このミステリには、「洒脱」の風が吹いている。昭和30年代に女性雑誌の連載モノとして発表されたのがもともとだそうだが、「古めかしさ」は50年という時間を経てかえってほどよい「異国情緒のようなもの」に転化している。
さらりとした文体にも、日常のなかにちいさな「気づき」として表れるトリックを見破るカギにも、作者が、肩肘張らず必要最小限の「ことば」でもってこの小説を書こうと試みていただろうことが感じられる。最初のうち、あたかもそれが重要な小道具であるかのように扱われる「太い赤い縁のロイド眼鏡」がいつのまにか登場しなくなるあたりは、連載が進むにつれ主人公「ニシ・アズマ」のキャラクターがそれじたいで十分に魅力的に成長したせいだろうか。

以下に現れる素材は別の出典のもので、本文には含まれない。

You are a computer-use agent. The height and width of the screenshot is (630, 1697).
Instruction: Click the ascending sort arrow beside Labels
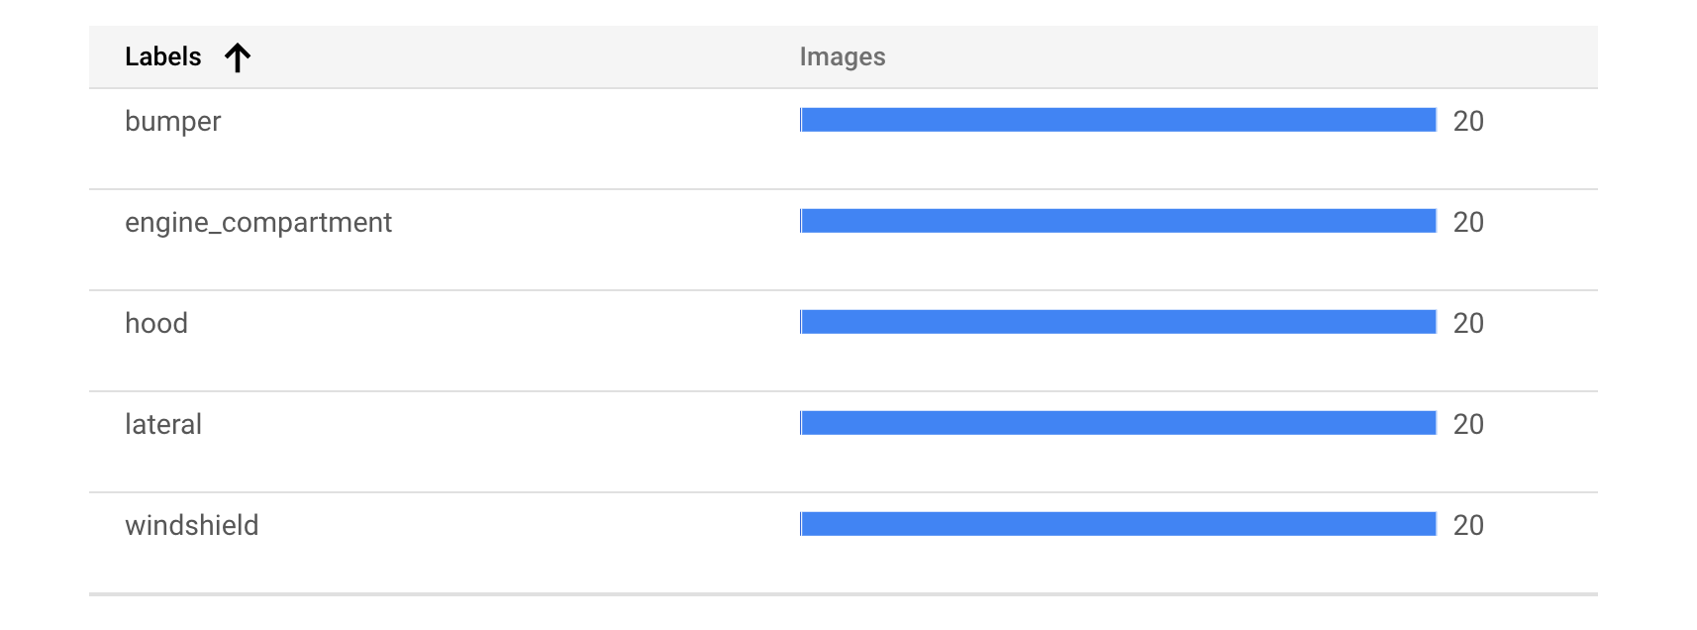point(238,57)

たとえばジャック・ロジエが撮った短編映画のような、12本のかわいい探偵小説集。
時計の針でいえば20分くらい、この物語の登場人物たちはズレている。
だいたい、事件のナゾを解くのは、割烹着姿でオリーブの木にやってくるミミズクを餌付けするような主婦なのだ。
「天然」と呼ぶにふさわしい中年小説家の夫も、その友人も、みんな一定の幅でズレている。ついでにいえば、食卓に並ぶ旨そうな食事の数々も、いわゆる家庭料理と呼ぶには微妙にズレた凝り具合だ。

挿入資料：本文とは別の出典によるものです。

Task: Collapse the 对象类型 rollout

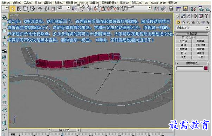Action: (x=192, y=33)
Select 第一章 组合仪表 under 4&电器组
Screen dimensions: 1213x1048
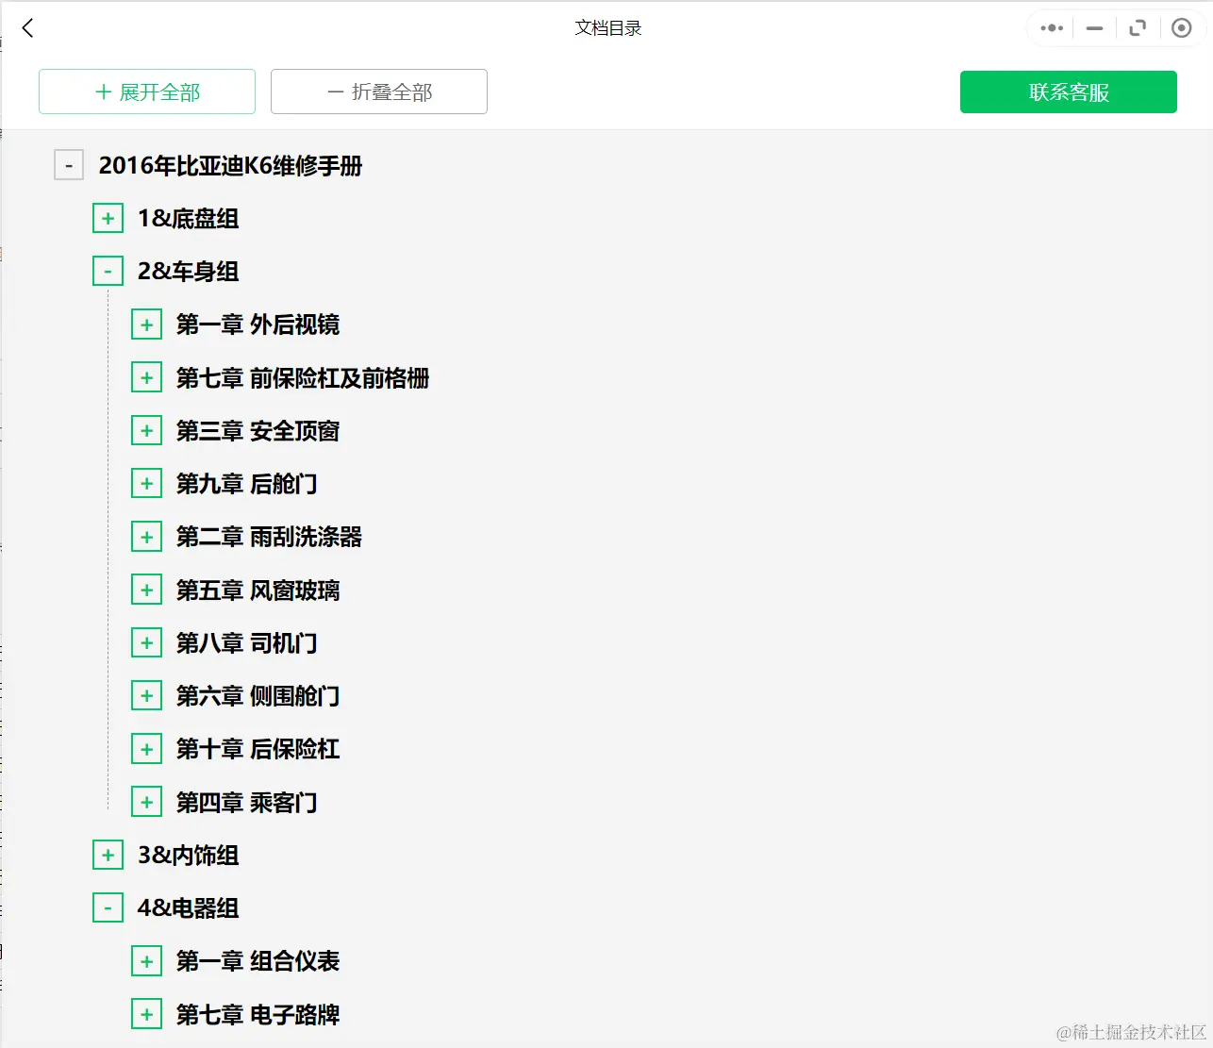pos(258,960)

いってみれば、そこは時計の針で20分くらいズレた世界、異次元なのだろう。むしろそこでは事件に巻き込まれる人々はみな、ふつうに映る。
ふつうの人々がふつうに生きようとあがくとき、そこに「事件」は生まれる。ふつうの世界とは、そういう「哀しみ」に溢れた世界なのだ。
登場人物にあわせて「20分」くらい視線をずらすとき、読者は自分の生きるこの世界の「哀しみ」にはじめて触れ、驚愕する。